We have been aware for many years of the German company, Felina, however, only just recently did we discover that it is still in robust operation and has been for the last 134 years. Few manufacturers can make that claim and we felt obliged to create a new page dedicated to Felina.

 

When making the calendars, one aspect of vintage foundation garments that fascinated our models, particularly the younger ones, was the number of bones involved. Bones, zippers, buckles, laces and suspenders all seemed to be complications unknown to the modern woman. Bones are important. We found a photograph of a modern women trying on an un-boned, Spanx waist-cincher (right). If it is tight enough to be effective, the horrible consequences shown in the picture can follow as the cincher simply obeys the laws of physics and tries to occupy the least possible space.

 

We received a charming account about wearing firm girdles in the 1960s.

 

 

March 2019

One of the contestants who beat the panel in that famous TV game show 'What's my Line?' was girdle tester, Jean Desmond (1919 - 2008). We have moved Miss Desmond to the Curiosities page that we have redesigned. We felt that there should be a 'girdles in the movies' section within 'Curiosities' and perhaps that might be promoted in the future to having a page of its own.

 

Being retired, my husband and I have the luxury of travelling more or less when we wish. We have a favourite hotel that we visit regularly in the Southwest of Britain. This hotel is decorated with numerous black & white photographs of a nautical theme pertinent to the area but also of a number of movie stars. In 2016, my husband was fascinated by a picture at the base of the staircase featuring Brigitte Bardot smoking in a white bustier (that no doubt she would have called a guÍpiŤre). At the time, we incorrectly identified this picture as coming from the film 'Two Weeks in September'. We now believe that the picture was taken between shots on the set of the much earlier film, Roger Vadim's 'And God Created Woman' (1956). Vadim was married to Miss Bardot at the time. The French theme is continued in further photographs to be found in this excellent hotel, one of which is an advert for Dior's Chanel No.5 (left).

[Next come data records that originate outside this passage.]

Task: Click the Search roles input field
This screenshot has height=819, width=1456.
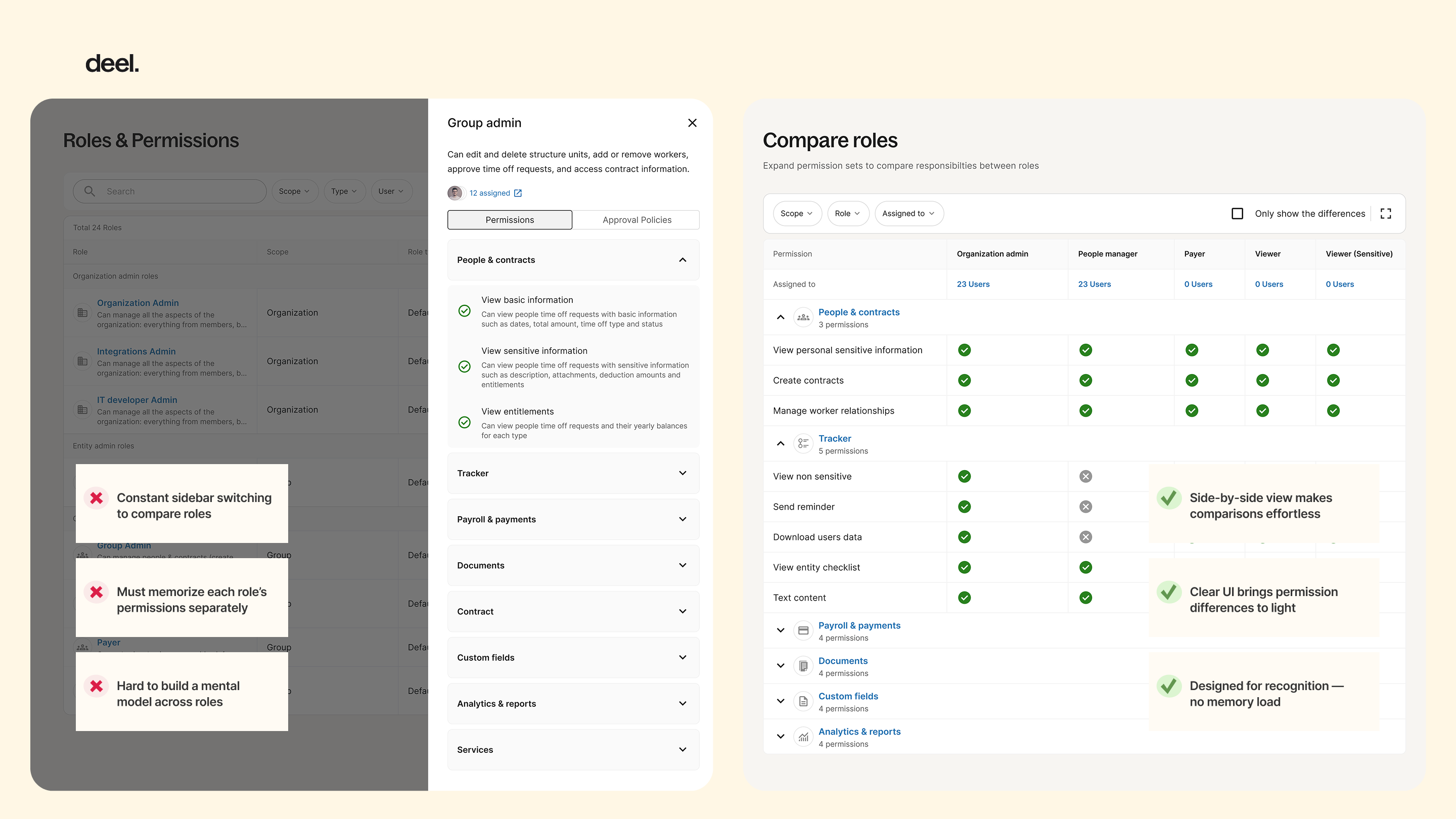Action: point(169,192)
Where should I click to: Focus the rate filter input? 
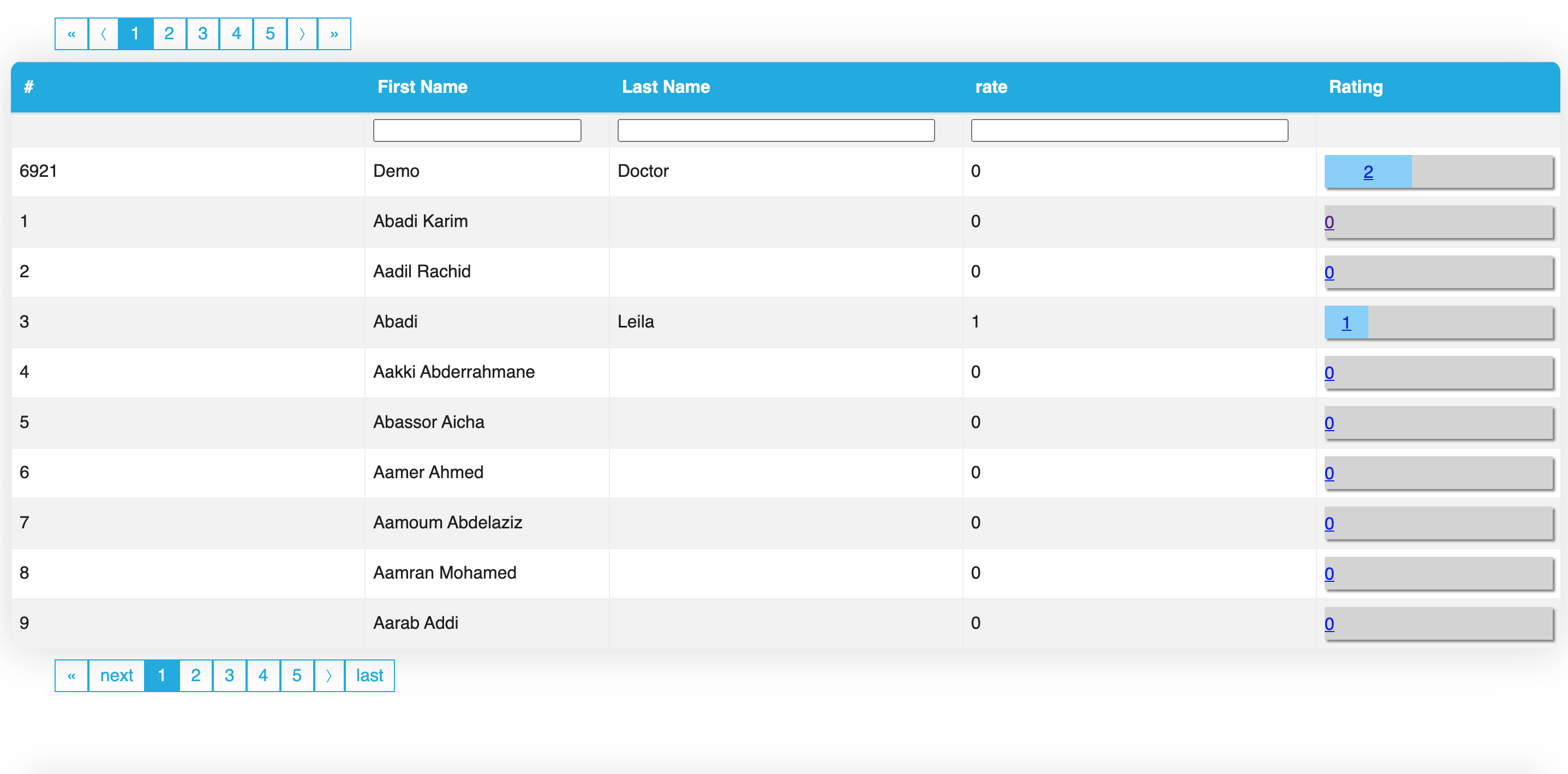[x=1129, y=130]
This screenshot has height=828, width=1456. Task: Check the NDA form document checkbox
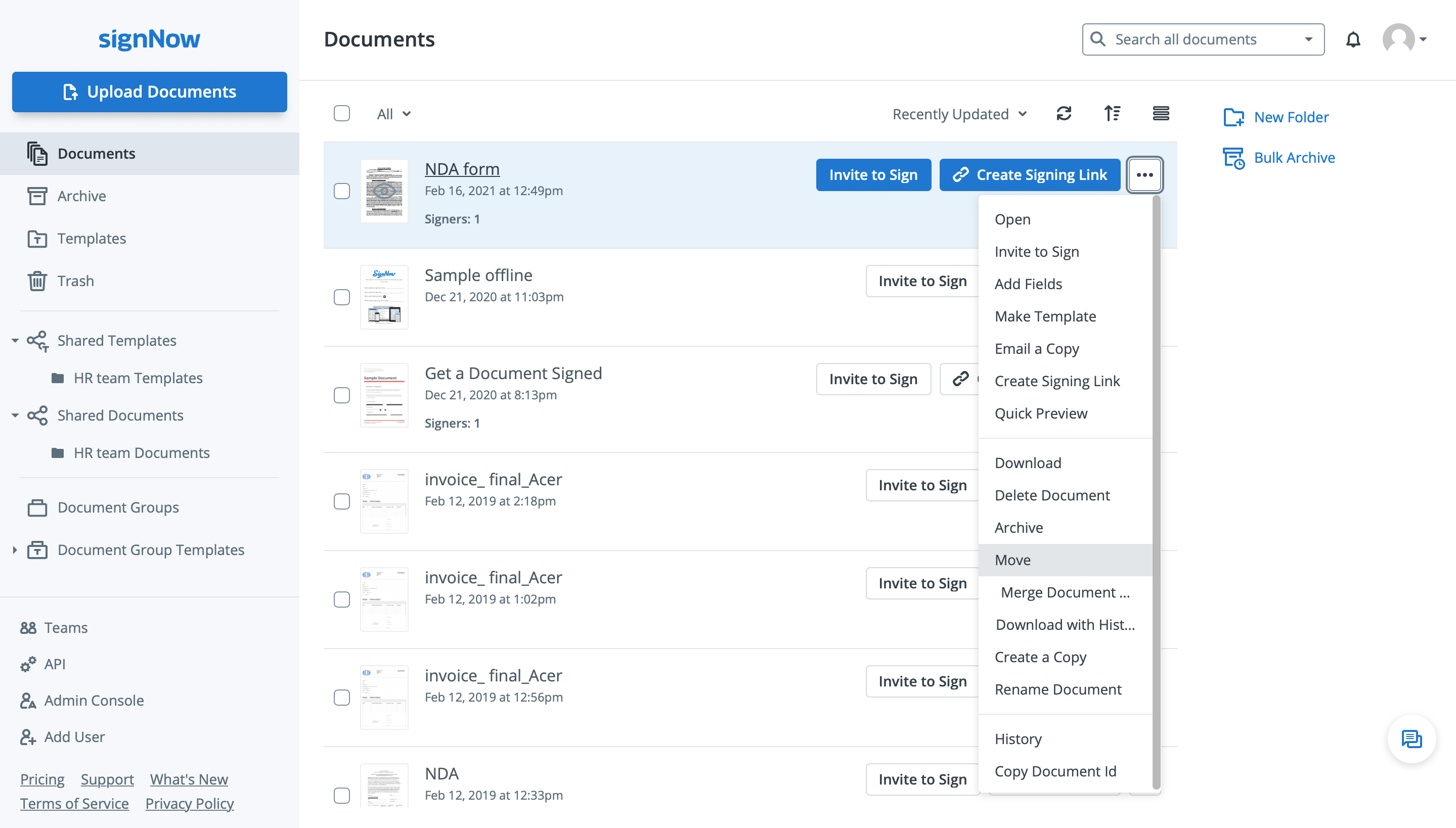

It is funny how the mind works. From the Chanel picture, I saw the lady in a swimming costume, the gratuitous dangling lace at the hip reminding me of suspenders and immediately connecting with the French theme, my mind wandered on to perfume and corsets and, of course somewhat inevitably, to Jean-Paul Gaultier. 

 

 

Jean Desmond, girdle tester

 

 

                                                    Roger Vadim's 'And God Created Woman' (1956)

   

 

I wonder from which film this still was taken? That is Brigitte Bardot, but the bustier is completely different. It is in fact from Michel Boisrond's 'Une Parisienne' (1957).

"I have loved corsets since I was small.

When I was a child, my grandmother took me to an exhibition, and they had a corset on display.

I loved the flesh colour, the salmon satin, the lace."